Keywords: Prevalence, Blood culture, Bacterial isolates, Febrile patients, Antimicrobial susceptibility pattern, Multidrug resistance, Mekelle hospital
Background
Bloodstream infection (BSI) remains one of the most important causes of morbidity and mortality globally (Zenebe et al. 2011). Though the problem is still common in developed nations (Diekma et al. 2002), the burden is high in sub Saharan countries with 53% children mortality rate (Aiker et al. 2011).
Many bacteria have been reported which cause bacteraemia with variation in distribution from place to place (Daniel et al. 2006; Asrat and Amanuel 2001; James et al. 2004; Gohel et al. 2014; Rina et al. 2007). Infection by these organisms causes prolonged patient hospitalization, increased healthcare costs and mortality rate of patients (Tziamabos and Kasper 2005).
Treatment of bacteraemia is usually done by timely administration of appropriate antibiotics. However, since many bacterial pathogens have developed resistance to most of the antibiotics, it has become a serious health problem with many economic and social inferences all over the world (JoAnn 2009). Researches in Ethiopia revealed that there is high bacterial drug resistance to commonly used antibiotics mainly due to the lack of national guideline for antibiotic use, absence of good laboratory facilities to do antimicrobial drug susceptibility test. As a result clinicians use empirical way to treat their patients, there is also high self treatment of humans, and animals without prescription of doctors. These all would lead to emergence and rapid dissemination of resistance (Zenebe et al. 2011).

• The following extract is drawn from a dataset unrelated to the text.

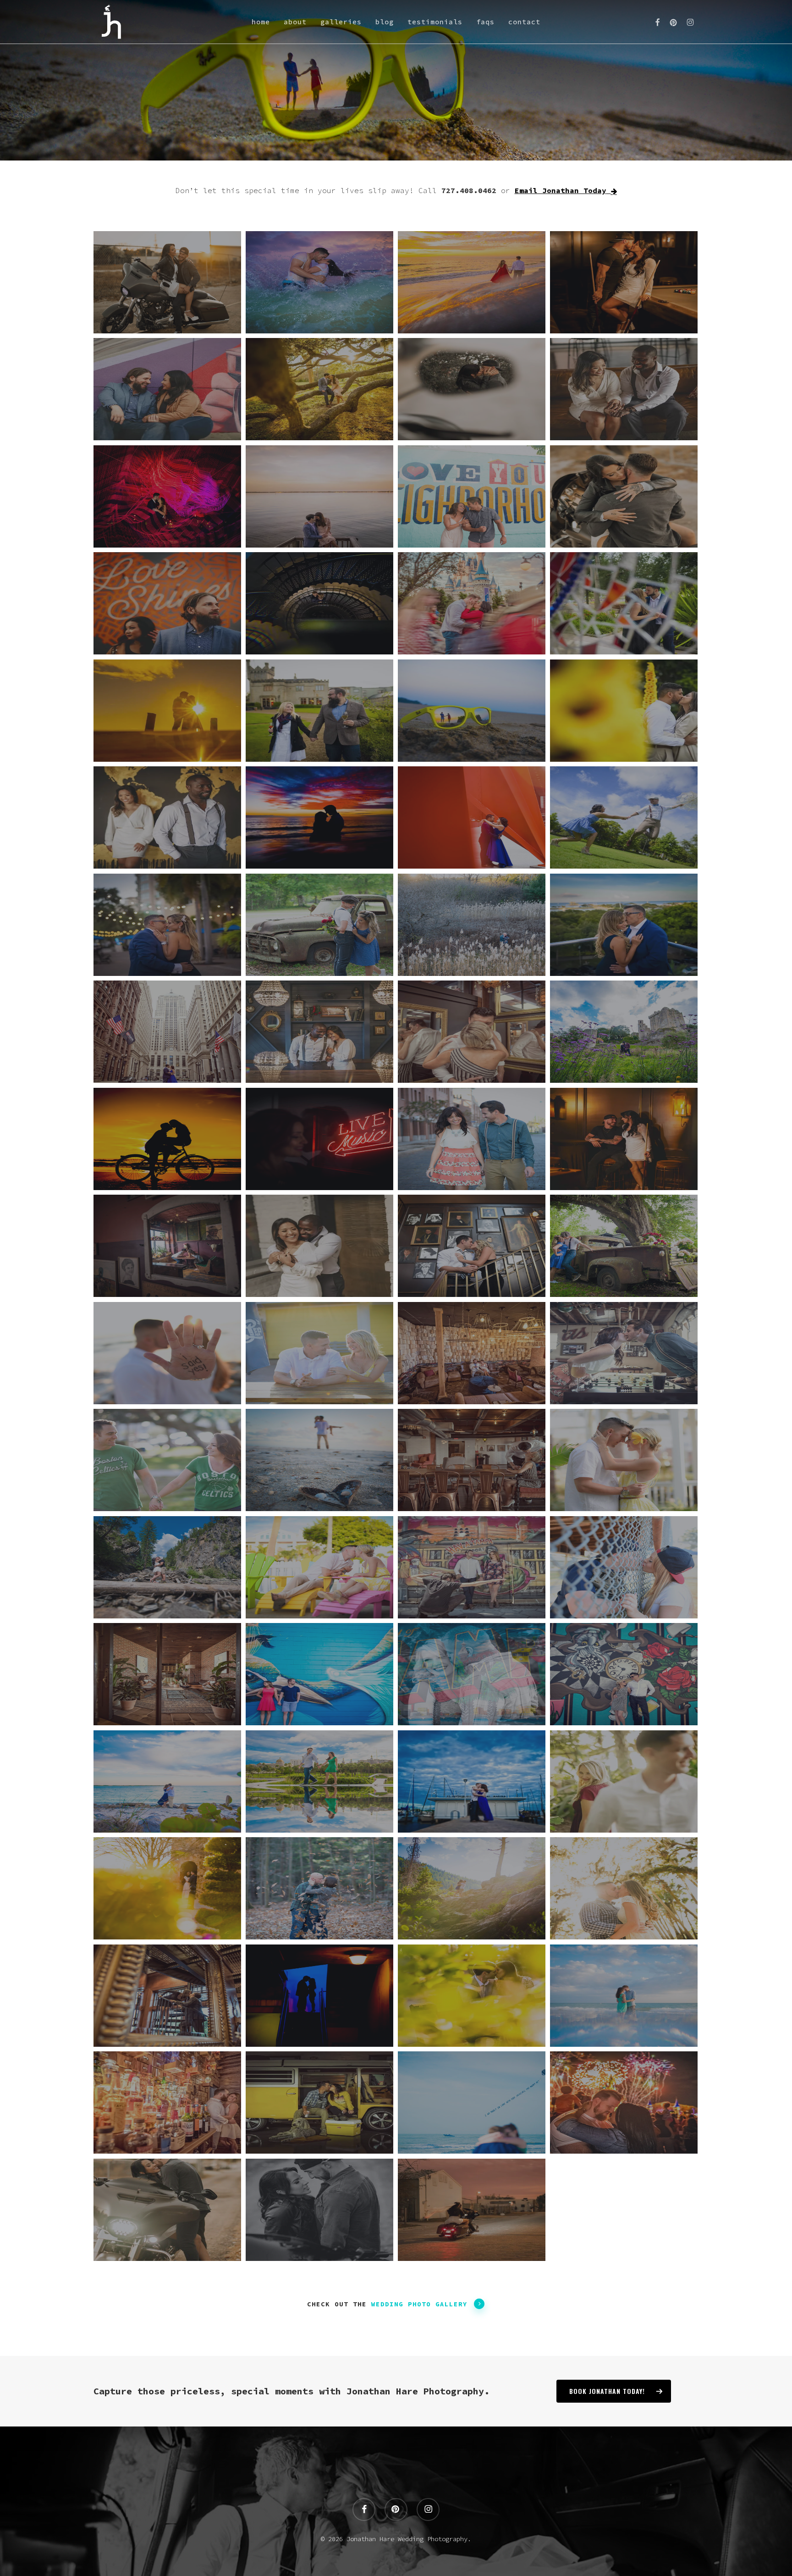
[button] (428, 2304)
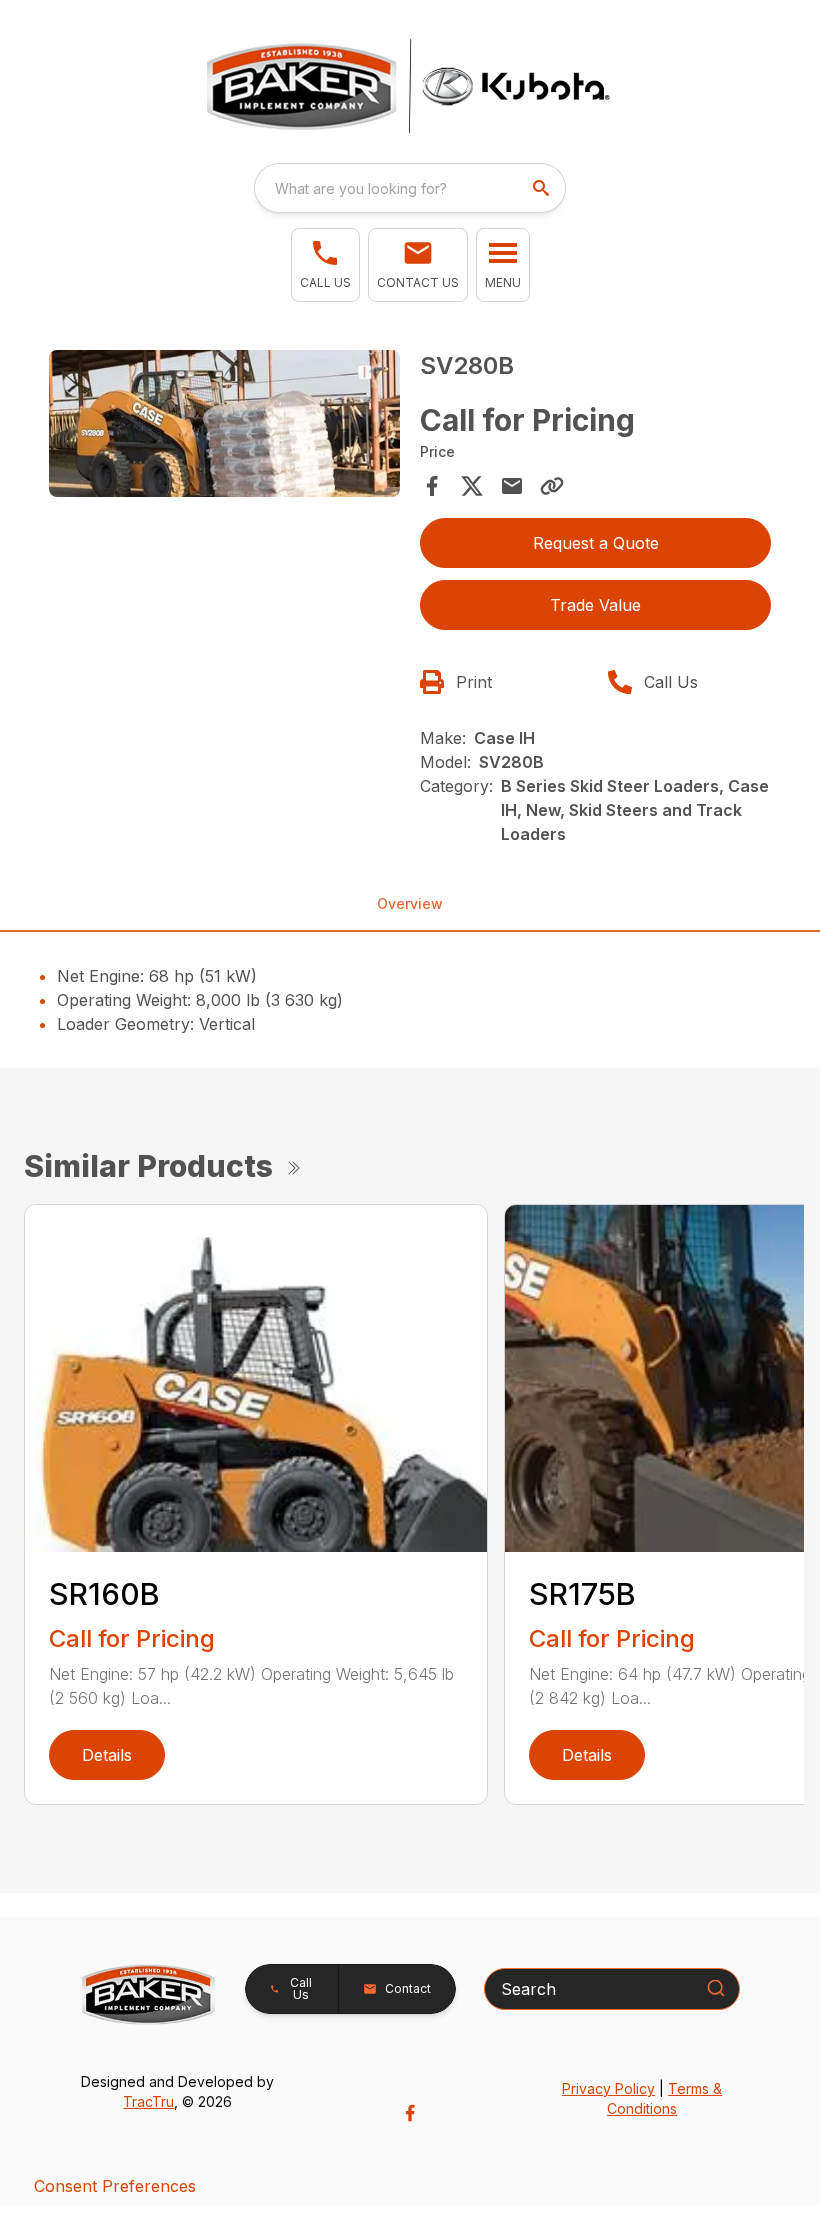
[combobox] (410, 188)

Research findings have reported that inappropriate treatment of BSI aggravates to increased mortality of patients and emerging of drug resistance strains (JoAnn 2009; Zenebe et al. 2011; Ali and Kebede 2008). In Ethiopia there are only a few studies on organisms involved in bloodstream bacterial infection and their susceptibility pattern (Dagnew et al. 2013; Asrat and Amanuel 2001; Zenebe et al. 2011; Ali and Kebede 2008); however, we could not get any published data in the study area and in the region as a whole. Therefore, we conducted this study to determine the common bacterial agents associated with bacteraemia and their antimicrobial susceptibility patterns in febrile patients in Mekelle hospital in Tigray, Northern Ethiopia.
Methods
Study design, study area and sampling process
Prospective cross-sectional study design was used to conduct the study among febrile out patients from March to October 2014. Mekelle Hospital, which is located 783 km North of Addis Ababa, is the largest hospital in the region giving services since the last 58 years. Sample size was calculated considering 24.2% prevalence (Ali and Kebede 2008), 5% precision, and 95% confidence level; with 15% contingency, thus a total of 514 febrile patients were included. Patients who were on antibiotic within the last 2 weeks of visiting the hospital were excluded from this study.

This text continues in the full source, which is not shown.